__Your assignment__
Return every line below exactly, leaving nothing out.

======== Study material

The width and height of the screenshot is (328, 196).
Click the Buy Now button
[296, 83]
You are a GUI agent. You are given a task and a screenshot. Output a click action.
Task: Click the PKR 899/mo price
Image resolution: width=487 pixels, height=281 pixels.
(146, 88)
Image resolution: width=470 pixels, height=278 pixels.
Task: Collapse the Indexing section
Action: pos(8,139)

================

__Result of the exercise__
The width and height of the screenshot is (328, 196).
Click the Buy Now button
[296, 83]
You are a GUI agent. You are given a task and a screenshot. Output a click action.
Task: Click the PKR 899/mo price
Image resolution: width=487 pixels, height=281 pixels.
(146, 88)
Image resolution: width=470 pixels, height=278 pixels.
Task: Collapse the Indexing section
Action: pos(8,139)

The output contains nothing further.